Until today I was working with ResultSet
when handling results from queries. But today I read a little about RowSet
and CachedRowset
and I realized they can serve my purposes better. While in all the examples I read where RowSet
and CachedRowSet
were referred to as object, when I tried it myself in my code I realized those are interfaces and in the examples they use some implementation of those interfaces.
Now my question is where do I find those implementations, and is there something official?
Do I need to download them or do they come with the JDK?
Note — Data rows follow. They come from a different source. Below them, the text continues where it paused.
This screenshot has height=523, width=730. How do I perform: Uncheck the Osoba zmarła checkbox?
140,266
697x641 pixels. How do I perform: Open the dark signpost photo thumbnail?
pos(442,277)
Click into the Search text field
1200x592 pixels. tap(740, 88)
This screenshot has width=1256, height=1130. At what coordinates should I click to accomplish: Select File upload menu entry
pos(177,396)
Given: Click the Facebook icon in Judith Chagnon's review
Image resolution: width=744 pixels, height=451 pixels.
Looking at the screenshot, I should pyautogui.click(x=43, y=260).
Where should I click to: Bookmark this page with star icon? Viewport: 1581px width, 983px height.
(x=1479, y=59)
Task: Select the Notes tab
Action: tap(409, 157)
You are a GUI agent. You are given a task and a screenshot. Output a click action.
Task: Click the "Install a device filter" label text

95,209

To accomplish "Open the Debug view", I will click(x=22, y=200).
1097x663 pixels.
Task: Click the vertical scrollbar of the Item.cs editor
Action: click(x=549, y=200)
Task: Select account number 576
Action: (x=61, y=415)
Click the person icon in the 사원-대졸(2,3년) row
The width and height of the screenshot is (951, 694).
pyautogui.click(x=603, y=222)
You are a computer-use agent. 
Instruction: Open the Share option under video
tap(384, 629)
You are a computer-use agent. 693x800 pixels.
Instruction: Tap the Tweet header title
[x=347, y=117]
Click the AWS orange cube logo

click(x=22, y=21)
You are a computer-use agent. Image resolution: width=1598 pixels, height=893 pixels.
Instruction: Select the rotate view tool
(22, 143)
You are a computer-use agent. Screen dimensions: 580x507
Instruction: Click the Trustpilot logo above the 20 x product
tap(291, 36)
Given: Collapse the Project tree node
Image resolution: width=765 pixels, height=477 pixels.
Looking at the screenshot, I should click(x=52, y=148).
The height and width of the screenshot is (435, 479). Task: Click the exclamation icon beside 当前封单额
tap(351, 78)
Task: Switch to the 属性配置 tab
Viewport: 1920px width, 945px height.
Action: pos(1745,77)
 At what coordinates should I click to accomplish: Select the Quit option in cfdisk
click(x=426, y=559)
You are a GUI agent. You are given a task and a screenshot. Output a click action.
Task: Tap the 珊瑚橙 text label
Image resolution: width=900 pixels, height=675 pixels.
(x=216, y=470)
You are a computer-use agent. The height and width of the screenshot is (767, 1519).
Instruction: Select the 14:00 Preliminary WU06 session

The implementations are JRE specific. Oracle (Sun) JRE comes with a bunch of implementations:
com.sun.rowset.JdbcRowSetImpl
com.sun.rowset.CachedRowSetImpl
com.sun.rowset.WebRowSetImpl
com.sun.rowset.FilteredRowSetImpl
com.sun.rowset.JoinRowSetImpl
In Java 1.6 and before, you'd need to construct them yourself:
JdbcRowSet rowSet = new JdbcRowSetImpl();
rowSet.setDataSourceName("jdbc/dbname");
// Or
rowSet.setUrl("jdbc:vendor://host:port/dbname");
rowSet.setUsername("username");
rowSet.setPassword("password");
rowSet.setCommand("SELECT id, name, value FROM tbl");
rowSet.execute();
while (rowSet.next()) {
// ...
}
In Java 1.7 you can get them by a javax.sql.rowset
factory so that you're not dependent of underlying JRE implementation and that you can finetune the implementation of choice if necessary:
RowSetFactory rowSetFactory = RowSetProvider.newFactory();
JdbcRowSet rowSet = rowSetFactory.createJdbcRowSet();
// ...
It only doesn't provide a possibility to pass a ResultSet
on construction. Those implementations doesn't ship with the average JDBC driver (at least, MySQL and PostgreSQL have none). It's basically an extra (optional) layer over JDBC API as the package name prefix javax
hints.
Note that if you get that far by looking into rowsets, then you might want to consider to look into an ORM instead, such as Hibernate or JPA. They provide first/second level cache possibilities.
See also:
- JDBC Guide - Chapter 10 - RowSet
- JDBC RowSet tutorial, by Oracle
- Java 8
javax.sql.rowset
package summary - Source code in OpenJDK 8 for Oracle’s com.sun.rowset implementation, Gnu GPL 2 license with Classpath exception
Add rt.jar in Eclipse Java Build Path. Then you see all the implemention class. Else you can remove the restriction from Eclipse which is not allowing to access rt.jar from jdk. Works for me. I was using jdk1.6 and Eclipse Luna.